• Task description:
An exact transcription of all the entries is needed; pictures stay out.
══ Dataset entries
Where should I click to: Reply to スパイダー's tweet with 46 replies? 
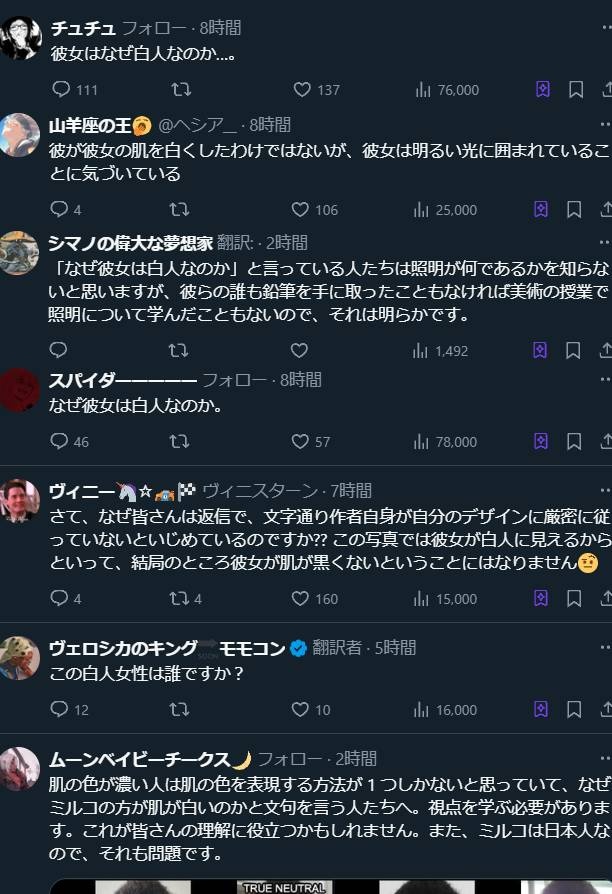69,441
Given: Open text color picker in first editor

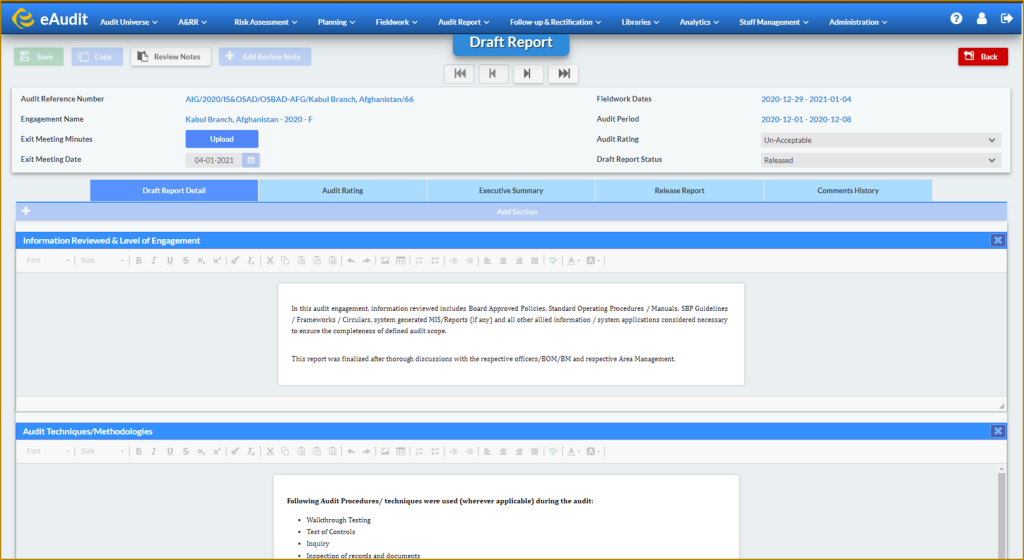Looking at the screenshot, I should 573,260.
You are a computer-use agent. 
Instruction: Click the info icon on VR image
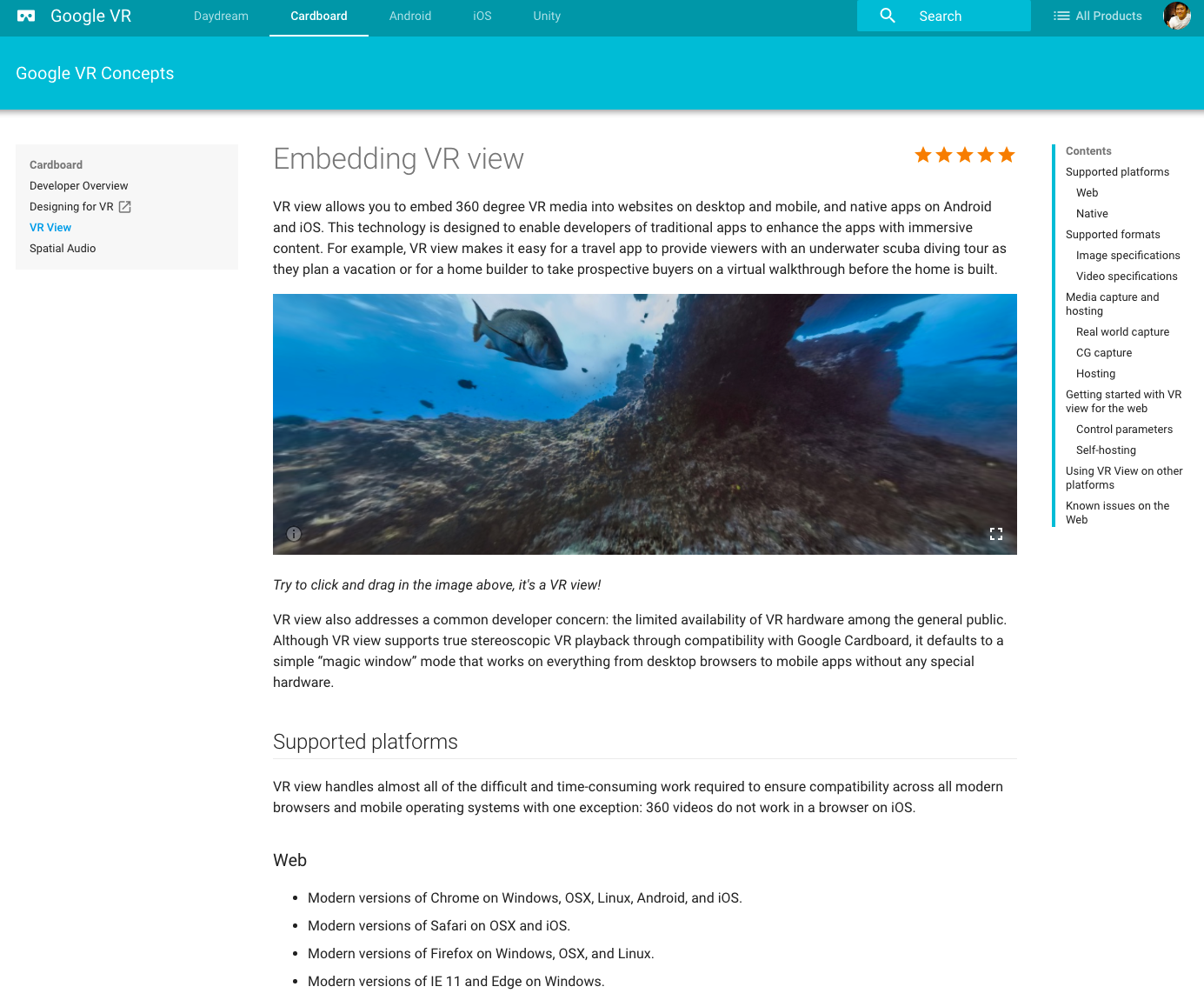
════
• Exercise output:
Where should I click to: Reply to スパイダー's tweet with 46 replies? 
69,441
Given: Open text color picker in first editor

Looking at the screenshot, I should 573,260.
You are a computer-use agent. 
Instruction: Click the info icon on VR image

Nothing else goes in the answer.